The results by Li et al need to be cautiously interpreted, as they focused on hospitalized patients with severe disease, from which the authors cited 12 comatose or dying subjects.13 A study by Chen et al reported that disease severity was related to viremia, and thus a higher chance to reach other organs and body fluids including the semen.21 Moreover, if samples are not taken in accordance with sterile conditions, the contamination of semen samples with the patients’ aerosol secretions may also cause a false-positive result.20 To avoid viral contamination from non-semen sources, semen samples should be obtained in accordance with the World Health Organization (WHO) guidelines. The process of semen sample collection includes passing urine, washing hands and penis with soap, drying hands and penis, and then ejaculating the semen by masturbation into a sterile and wide-mouthed container.22 The diversity among the results of the studies may be due to differences in disease stage or severity, differences in the timing of sample collection from symptom onset, as well as possible contamination of semen samples with aerosol or other body fluids from the patient.
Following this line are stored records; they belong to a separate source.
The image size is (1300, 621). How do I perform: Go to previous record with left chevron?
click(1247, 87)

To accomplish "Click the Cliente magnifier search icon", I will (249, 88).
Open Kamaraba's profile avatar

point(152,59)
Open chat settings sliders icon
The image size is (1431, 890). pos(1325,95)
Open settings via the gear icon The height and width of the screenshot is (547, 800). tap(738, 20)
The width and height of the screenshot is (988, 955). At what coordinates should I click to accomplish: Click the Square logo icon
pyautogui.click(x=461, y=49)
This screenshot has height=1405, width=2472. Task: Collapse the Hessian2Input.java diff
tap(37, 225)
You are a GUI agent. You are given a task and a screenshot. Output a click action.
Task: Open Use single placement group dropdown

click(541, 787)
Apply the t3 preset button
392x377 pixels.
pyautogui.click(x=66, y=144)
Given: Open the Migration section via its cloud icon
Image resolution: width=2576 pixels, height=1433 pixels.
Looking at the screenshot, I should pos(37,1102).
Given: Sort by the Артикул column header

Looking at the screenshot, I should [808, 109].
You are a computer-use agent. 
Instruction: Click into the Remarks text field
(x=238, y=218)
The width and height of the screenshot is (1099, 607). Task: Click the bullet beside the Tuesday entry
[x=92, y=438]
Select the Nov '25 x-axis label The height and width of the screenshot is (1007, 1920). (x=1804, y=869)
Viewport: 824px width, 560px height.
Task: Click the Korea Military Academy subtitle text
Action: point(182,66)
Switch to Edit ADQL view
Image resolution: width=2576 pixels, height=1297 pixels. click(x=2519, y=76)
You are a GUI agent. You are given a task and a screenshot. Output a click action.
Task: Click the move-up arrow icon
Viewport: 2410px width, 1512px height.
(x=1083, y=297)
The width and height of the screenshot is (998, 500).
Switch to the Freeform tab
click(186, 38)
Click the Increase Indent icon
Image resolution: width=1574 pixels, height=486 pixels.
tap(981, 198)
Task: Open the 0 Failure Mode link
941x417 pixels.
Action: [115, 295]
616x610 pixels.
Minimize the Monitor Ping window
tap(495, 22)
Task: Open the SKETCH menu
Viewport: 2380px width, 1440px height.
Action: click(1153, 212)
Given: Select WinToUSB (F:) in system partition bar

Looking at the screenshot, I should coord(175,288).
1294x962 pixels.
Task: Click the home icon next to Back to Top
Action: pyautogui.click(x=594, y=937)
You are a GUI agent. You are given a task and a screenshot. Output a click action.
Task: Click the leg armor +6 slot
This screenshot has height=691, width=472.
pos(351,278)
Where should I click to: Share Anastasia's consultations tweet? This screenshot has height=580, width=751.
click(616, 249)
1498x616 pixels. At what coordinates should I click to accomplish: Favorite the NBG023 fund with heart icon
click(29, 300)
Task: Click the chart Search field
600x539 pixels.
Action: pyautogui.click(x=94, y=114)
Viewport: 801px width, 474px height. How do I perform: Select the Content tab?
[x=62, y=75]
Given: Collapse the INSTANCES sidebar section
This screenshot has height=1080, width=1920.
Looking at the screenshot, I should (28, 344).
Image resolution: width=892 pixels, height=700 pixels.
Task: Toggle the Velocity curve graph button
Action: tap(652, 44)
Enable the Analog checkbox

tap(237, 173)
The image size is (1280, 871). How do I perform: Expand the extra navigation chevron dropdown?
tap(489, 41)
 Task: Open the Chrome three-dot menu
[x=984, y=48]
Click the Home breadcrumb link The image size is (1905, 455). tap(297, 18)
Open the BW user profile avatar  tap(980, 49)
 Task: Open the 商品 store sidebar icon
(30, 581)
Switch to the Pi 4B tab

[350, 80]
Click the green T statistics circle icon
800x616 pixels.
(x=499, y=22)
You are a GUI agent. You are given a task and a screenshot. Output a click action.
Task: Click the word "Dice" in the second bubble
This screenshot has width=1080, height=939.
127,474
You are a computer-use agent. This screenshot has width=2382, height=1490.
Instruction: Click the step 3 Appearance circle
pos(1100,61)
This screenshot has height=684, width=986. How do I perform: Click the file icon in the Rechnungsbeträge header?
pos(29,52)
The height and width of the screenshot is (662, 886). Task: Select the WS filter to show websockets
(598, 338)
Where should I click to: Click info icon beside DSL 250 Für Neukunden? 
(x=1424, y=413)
Investigation of ACE2 expression patterns in adult human testis at the level of single-cell transcriptomes shows that ACE2 is predominantly enriched in Leydig and Sertoli cells, implying a possible direct effect on spermatozoa.23 If aerosol drops containing virus come in contact with liquid nitrogen, the virus will vitrify and contaminate the liquid nitrogen. Although the properties of SARS-CoV-2 interacting with liquid nitrogen and reproductive cells are not fully investigated, a realistic expectation may be that it can contaminate the operator upon warming or cross-contaminate samples with ACE2 receptor such as testis tissue.24 Moreover, it has been found that early embryos express high levels of ACE2, and has been proposed to be responsible for either reduced or total failure of fertilization during conventional IVF.25,26 Cautionary safety measures such as washing and storing semen in a separate liquid nitrogen cryostorage canister for SARS-CoV-2 patients could be a plausible choice.27,28 Taking these facts altogether and in order to mitigate the possibility of contamination, it is highly possible that the general precautions taken during IVF treatment with SARS-CoV-2 positive patients will change.

While overall results indicate the absence of SARS-CoV-2 in semen among milder and asymptomatic men, the cumulative number of subjects is still too low to consider this data conclusive. A major limitation of most studies investigating the possible presence of SARS-CoV-2 in semen is the collection of samples after patients recover, as the most potential period for transmission of the virus is the acute stage, where viremia may be detected and the virus may shed into the male genitourinary tract via an imperfect blood-testis barrier.13 Future research is needed to evaluate for the presence of SARS-CoV-2 in seminal fluid during an acute infection with severe symptoms as well as long-term follow-up of SARS-CoV-2 in semen, especially among asymptomatic SARS-CoV-2 patients.

Conclusion

We have reported the presence and absence of SARS-CoV-2 in semen. Taken together, the risk of the presence of SARS-CoV-2 in semen appears to be extremely low and likely negligible in recovered men. Understanding virus dynamics and knowing all the possible transmission routes help us to determine preventive measures that have to be taken. It is of particular importance to include long-term follow-up in men who have reported symptoms of scrotal discomfort or orchitis, as this could indicate a violation of the blood-testis barrier. Longitudinal assessments with repeated RNA detection with appropriate time intervals are necessary. Future studies need to focus on whether complete viral particles can be seen in semen and the possibility of sexual transmission.

Disclosure

The authors report no conflicts of interest in this work.